The New York Times online blog Opinionator recently published an article entitled “The Busy Trap,” which underscored how so many of us perceive our lives and work as “crazy busy,” noting that this truism may, in fact, not be entirely true unless we are actually emergency room doctors or bus commuters with 3 part-time jobs.
And while, as workshifters, we may believe that the luxuries of time and flexibility allow us to immunize our schedules (and lives) against the “busy trap,” we may actually be the most susceptible. We are pros at working anywhere, anytime, able to tune out any variety of surroundings and circumstances while still maintaining fierce focus.
But, are we simply keeping up with the work that flows in, or are we really overcompensating out of guilt for the flexibility we enjoy? Are we being proactive, or are we over-thinking about seeking out new opportunities even during downtime?
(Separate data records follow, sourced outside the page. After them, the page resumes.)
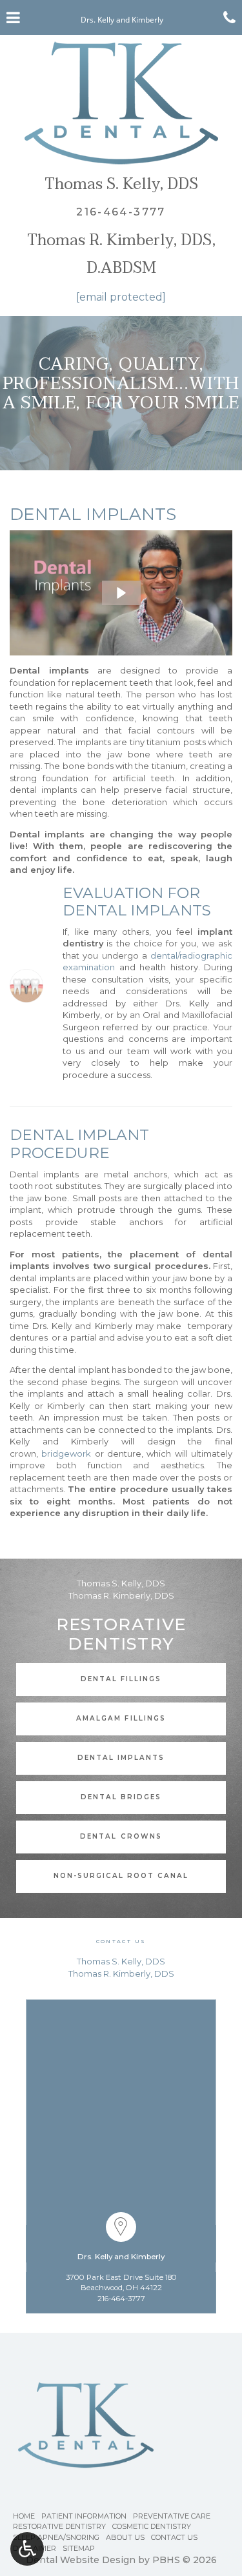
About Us (125, 2537)
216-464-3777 (121, 2298)
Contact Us (174, 2537)
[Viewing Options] (27, 2548)
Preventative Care (171, 2516)
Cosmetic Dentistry (151, 2526)
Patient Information (83, 2516)
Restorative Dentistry (59, 2526)
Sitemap (79, 2548)
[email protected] (121, 297)
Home (24, 2516)
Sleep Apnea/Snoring (56, 2537)
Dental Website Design (81, 2560)
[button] (121, 593)
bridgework (66, 1453)
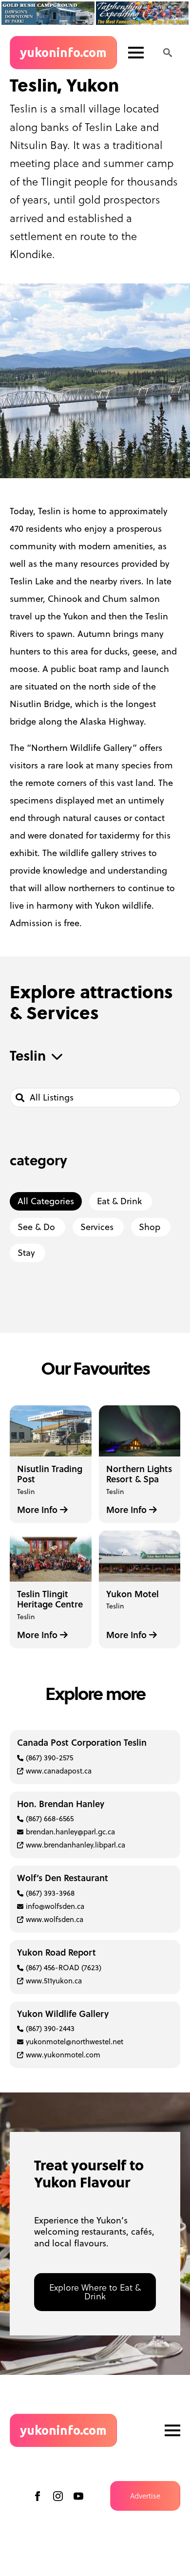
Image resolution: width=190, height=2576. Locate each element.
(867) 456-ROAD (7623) (63, 1967)
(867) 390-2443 (50, 2028)
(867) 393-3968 (50, 1893)
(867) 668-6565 (50, 1818)
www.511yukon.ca (54, 1981)
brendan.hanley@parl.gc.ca (70, 1832)
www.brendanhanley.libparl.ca (75, 1845)
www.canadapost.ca (59, 1771)
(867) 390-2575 (49, 1758)
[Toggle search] (167, 52)
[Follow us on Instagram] (58, 2496)
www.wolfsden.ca (54, 1919)
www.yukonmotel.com (63, 2055)
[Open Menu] (136, 52)
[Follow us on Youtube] (78, 2496)
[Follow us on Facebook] (37, 2496)
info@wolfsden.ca (55, 1906)
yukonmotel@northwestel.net (74, 2041)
We are so acclimated to unstructured working hours that we micro-schedule and structure free time/vacations/personal outings in an effort to not disturb that delicate balance of workshifting and living. By maintaining a certain level of “busyness,” we reassure ourselves that we are making the most of our flexibility and not abusing it.
On a recent family vacation, I found myself looking forward to checking email and starting a few new professional projects in between family outings. Although the change in surroundings did contribute to my creativity, and I dared not waste the productivity I could achieve as a result, I was well aware that I might be overdoing it.
The danger here is that we forget how to unwind and live schedule- and structure-free! Is busy the new relaxed? For those of us who really do love our work, it can too easily disguise itself as a relaxation thief.
So, as workshifters, we must constantly remind ourselves that:
Idleness is not just a vacation, an indulgence or a vice; it is as indispensable to the brain as vitamin D is to the body… The space and quiet that idleness provides is a necessary condition for standing back from life and seeing it whole, for making unexpected connections and waiting for the wild summer lightning strikes of inspiration — it is, paradoxically, necessary to getting any work done.-Tim Kreider, excerpted from “The Busy Trap”
What do you do to disconnect from your workshifting lifestyle?